# Very Strange...HDMI connection



## Skeeterman (Jun 24, 2003)

Been awhile since I have posted here...but read all the news regarding Dish Network.

Here goes... I have a VIP211K receiver that "was" connected by "one" HDMI to a 40" Samsung LCD HDTV. Last week I purchsed a 22" Sanyo LCD HDTV to place in the Dining room. The distance from the VIP211K to the 22" Sanyo is 19' or abouts. Yesterday I made these changes/connections with another HDMI (20') cable and a Video/Audio Splitter going to the 40" Samsung and Sanyo TV's. I connected the HDMI male to HDMI female x 2 Splitter to the VIP211K...only one HDMI female slot on the 211 receiver. Connected the ( the 3' HDMI cable that I was using before the change-over) HDMI cable to the 40" Samsung, and the new 20' HDMI cable from the other side of the Splitter to the HDMI female slot on the 22" Sanyo TV. Please Note... I can view on the 22" Sanyo tv what is on the 40" Samsung... which is OK as that is what I wanted. However, when I turn off the 22" Sanyo tv, the 40" tv "also turns" off...no audio, no video... the 40" Samsung shows on the screen...searching for signal. I can go and turn on the 40" tv and I get audio/video again with the 22" tv off. And I can go and turn on the 22" again, and all is working. It's when I turn off the 22" tv that I lose the signal on the 40" Samsung.

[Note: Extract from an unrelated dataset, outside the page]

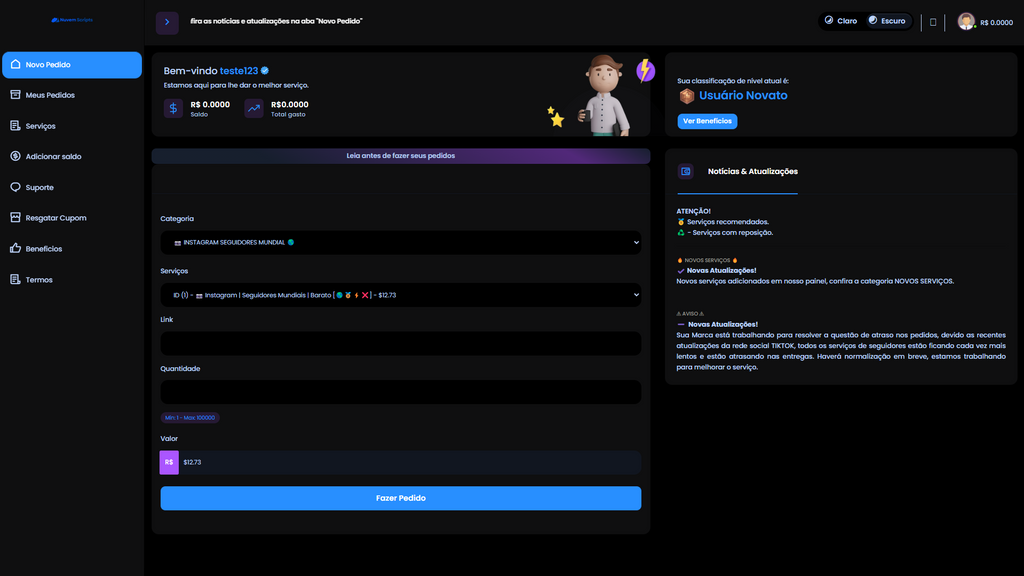
Task: Click the dollar sign Saldo icon
Action: pos(173,109)
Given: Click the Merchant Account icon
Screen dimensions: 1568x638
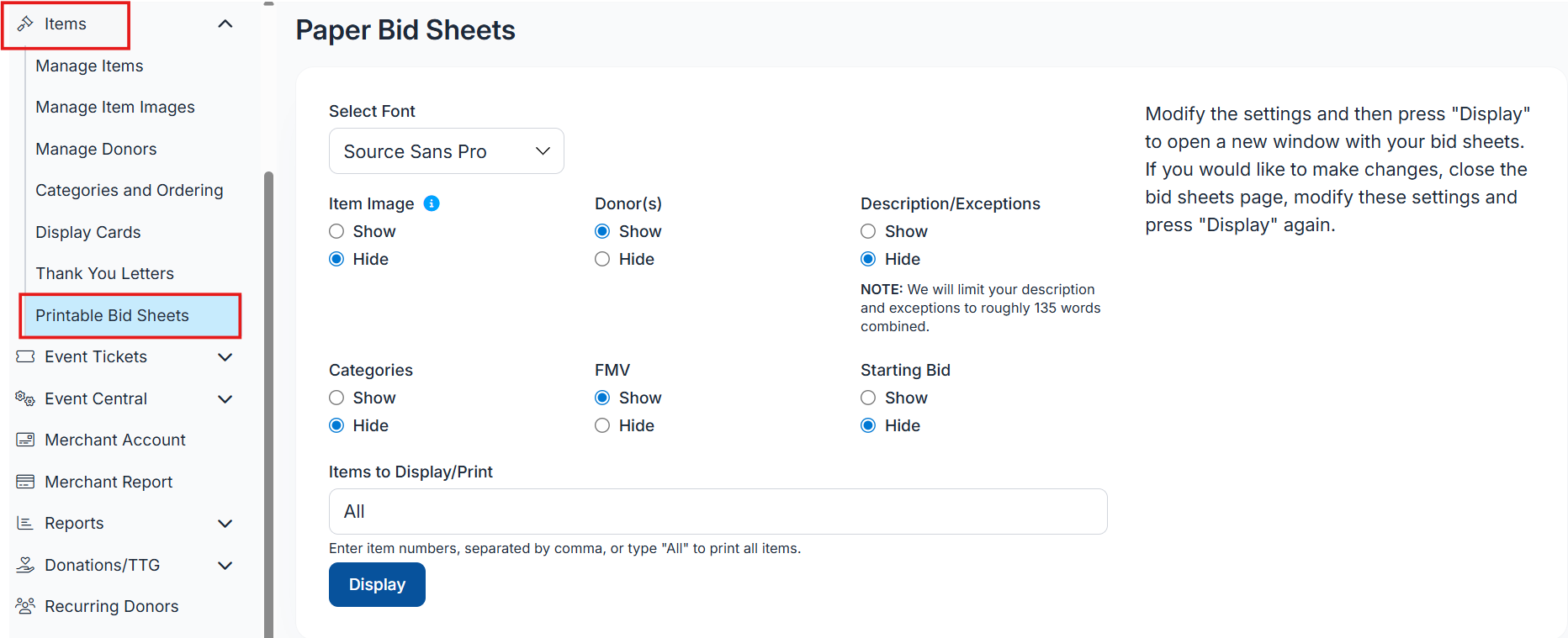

Anyone have a solution to the problem?


----------



## BattleZone (Nov 13, 2007)

Most likely the issues all stem from the HDMI splitter you're using. You need an active (powered, with on-board processing) splitter. If you're trying to use a passive splitter, that's the problem. Passive splitters really should never have been made, and are only viable for a few very specific uses.


----------



## audiomaster (Jun 24, 2004)

I think this has to do with the stupid HDMI "copy protection handshaking" that it requires to let the sending device send signals. I trried this with an active 4 input,two output matrix switcher where one output fed my 34XBR960 and the other fed my ceiling projector via a HDMI to DVI adapter. Never could get them both to work right, even with a DVD player! . Had to go back to conponent on the projector feed.


----------



## Skeeterman (Jun 24, 2003)

audiomaster said:


> I think this has to do with the stupid HDMI "copy protection handshaking" that it requires to let the sending device send signals. I tried this with an active 4 input,two output matrix switcher where one output fed my 34XBR960 and the other fed my ceiling projector via a HDMI to DVI adapter. Never could get them both to work right, even with a DVD player! . Had to go back to component on the projector feed.


I think you may have hit the "nail on the head" so to speak, audiomaster.

I'm calling MonoPrice.com tomorrow...where I got the HDMI 20' and the #2522Video/Audio splitter on this issue to find if they know what to suggest. It has to be in the splitter. There shouldn't be any other reason the "turn off" issue is in the 22" Sanyo tv HDMI slot.


----------



## dmspen (Dec 1, 2006)

I wonder if you're somehow running into CEC, Consumer Electronic Connection. This is a feature of newer HDMI versions that allow control of other devices. Your newer TV may be sending out a CEC off signal to your older TV. The older TV may not be able to send a compatible signal (or none at all) to the newer TV.

Just a wild guess here...


----------



## Skeeterman (Jun 24, 2003)

Follow-UP: Couldn't get any good results from...monoprice.com on why my 22" Sanyo tv setup. When I called...909-989-6887 for some advice. The lady on the other end who was direct from the no English speaking class from China in her lack of the English language...told me to use the "technical support" on line. After some thirty minutes trying to communicate with Drexel on what my problem was. He/She suggested I purchase a powered HDMI audio/video splitter. I told he/she I didn't want to go that route, and ask if they carried the 3' Hi-Resolution (5) Component Video-Audio-Stereo RCA RGB-Red White cables. They did not.

I'll just use the above Component V-A-S RGB-RCA Red/White cables from the Dish Network Vip211K receiver going to the 40" Samsung HDTV, and keep the HDMI cable from the Receiver HDMI female port to the HDMI female port on the 22" Sanyo tv. Hope this will turn out with correct benefits.


----------



## bobukcat (Dec 20, 2005)

Skeeterman said:


> Follow-UP: Couldn't get any good results from...monoprice.com on why my 22" Sanyo tv setup. When I called...909-989-6887 for some advice. The lady on the other end who was direct from the no English speaking class from China in her lack of the English language...told me to use the "technical support" on line. After some thirty minutes trying to communicate with Drexel on what my problem was. He/She suggested I purchase a powered HDMI audio/video splitter. I told he/she I didn't want to go that route, and ask if they carried the 3' Hi-Resolution (5) Component Video-Audio-Stereo RCA RGB-Red White cables. They did not.
> 
> I'll just use the above Component V-A-S RGB-RCA Red/White cables from the Dish Network Vip211K receiver going to the 40" Samsung HDTV, and keep the HDMI cable from the Receiver HDMI female port to the HDMI female port on the 22" Sanyo tv. Hope this will turn out with correct benefits.


Sorry to hear it didn't work out with Monoprice but I agree that going the component to one set and HMDI to the other is the better practice, even powered HDMI splitters do not always work with all sources and monitors / telivisions. I have one that will only work if both TVs are on at the same time, not what I had in mind.


----------